Untuk mewujudkan peradilan yang bermatabat tidak bisa dilakukan KY sendiri, perlu dukungan dan kesadaran dari hakim itu sendiri.

“Upaya mewujudkan peradilan yang bermartabat tidak bisa diwujudkan oleh KY, tetapi juga harus muncul kesadaran internal dari hakim untuk melindungi  independensi dan imparsialitas. Karena itu, kemitraan KY dan MA adalah sebuah keharusan dan bukan sebaliknya,” ujar pria kelahiran Bone ini.

Hal senada juga diungkapkan Anggota DPR RI Aziz Syamsudin. Menurut Aziz, menjaga kewibawaan harus mengatur semua perangkat yang bersinggungan dengan hakim.
 
“Menjaga kewibawaan hukum tidak bisa hakimnya saja. Ada perangkat lain seperti panitera, sekretaris dan perangkat lainnya yang harus dirapikan,” tegas Aziz.

Aziz menambahkan, RUU Jabatan hakim masuk dalam Program Legislasi Nasional (Proglenas) 2015-2019.  RUU ini akan mengatur penguatan badan peradilan untuk mewujudkan hakim yang jujur dan berwibawa.

“DPR akan membahas RUU jabatan hakim yang nantinya untuk menciptakan hakim yang jujur dan berwibawa,” tambah Ketua Komisi III DPR ini.
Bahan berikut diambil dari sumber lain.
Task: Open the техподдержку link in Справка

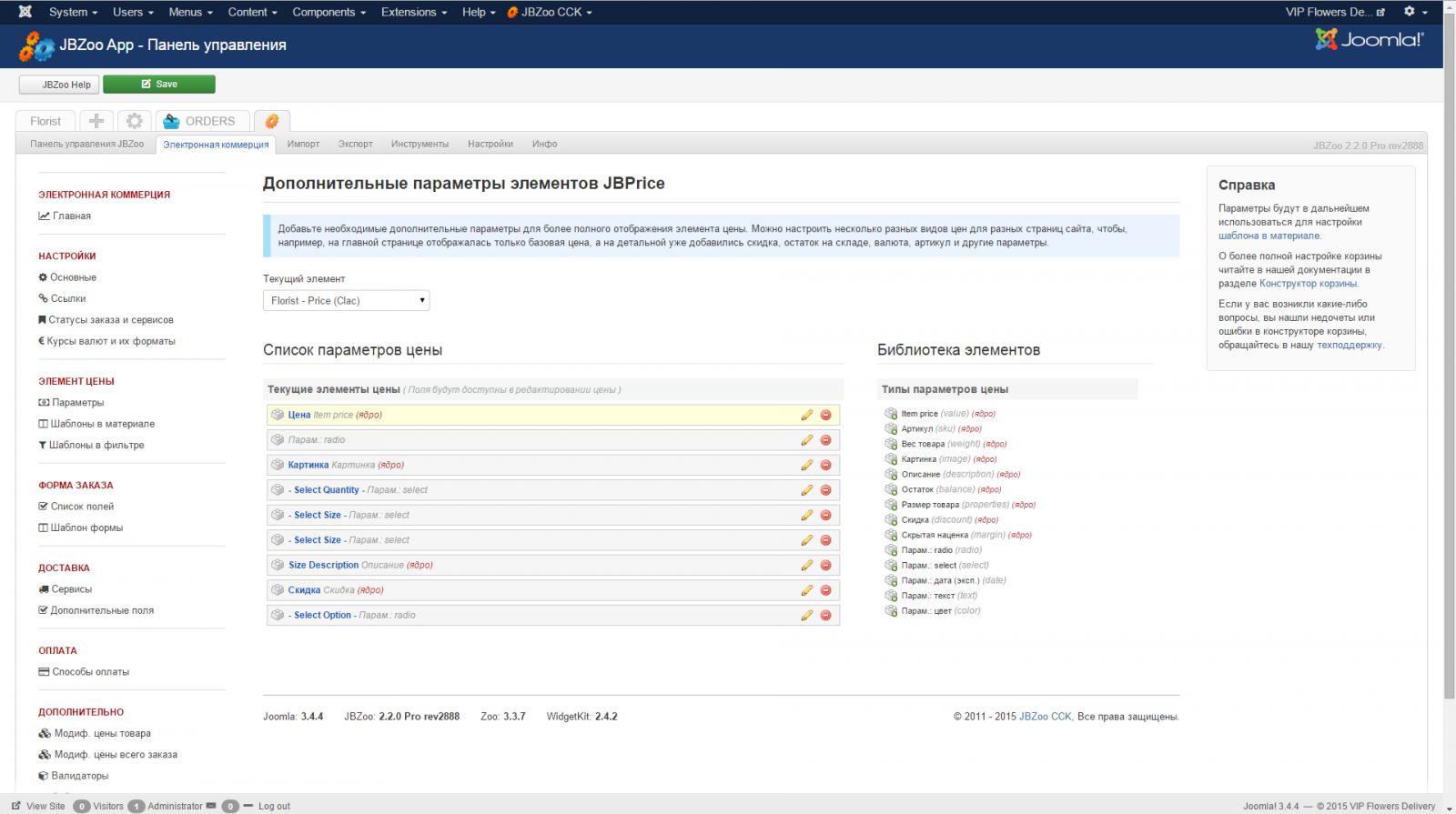Action: pyautogui.click(x=1349, y=346)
Laica Marzuki dalam materinya menyatakan, KY mendapatkan kewenangan konstitusional dalam membangun peradilan yang bersih dan bermartabat. Pengawasan terhadap hakim merupakan constitutional given.

“MA ikut mengukuhkan lahirnya KY karena besarnya ketidakpercayaan masyarakat terhadap sistem peradilan masa itu. Harus  diingat KY tidak dapat mengintervensi dan memasuki teknis yudisial, kecuali melalui koridor dugaan terjadinya pelanggaran etika dan hukum yang mendasari pertimbangan putusan hakim,” tegas Laica.

Sementara itu, Tri Sulistyowati memaparkan tentang mekanisme pengisian keanggotaan KY di beberapa negara. Tri memperkenalkan fungsi dan tata cara pemilihan komisioner KY di belahan dunia. Saat ditanya  apakah ada negara yang mempunyai kewenangan yang diperluas tidak hanya sekadar mengawasi hakim, Tri menyatakan ada.

“Di Argentina, hakim yang dinyatakan bersalah bisa langsung dipecat. Perluasan wewenang lazim terjadi di berbagai negara lain. Hanya saya tidak pernah menemukan adanya perluasan kewenangan terhadap objek saja,” jawab Tri.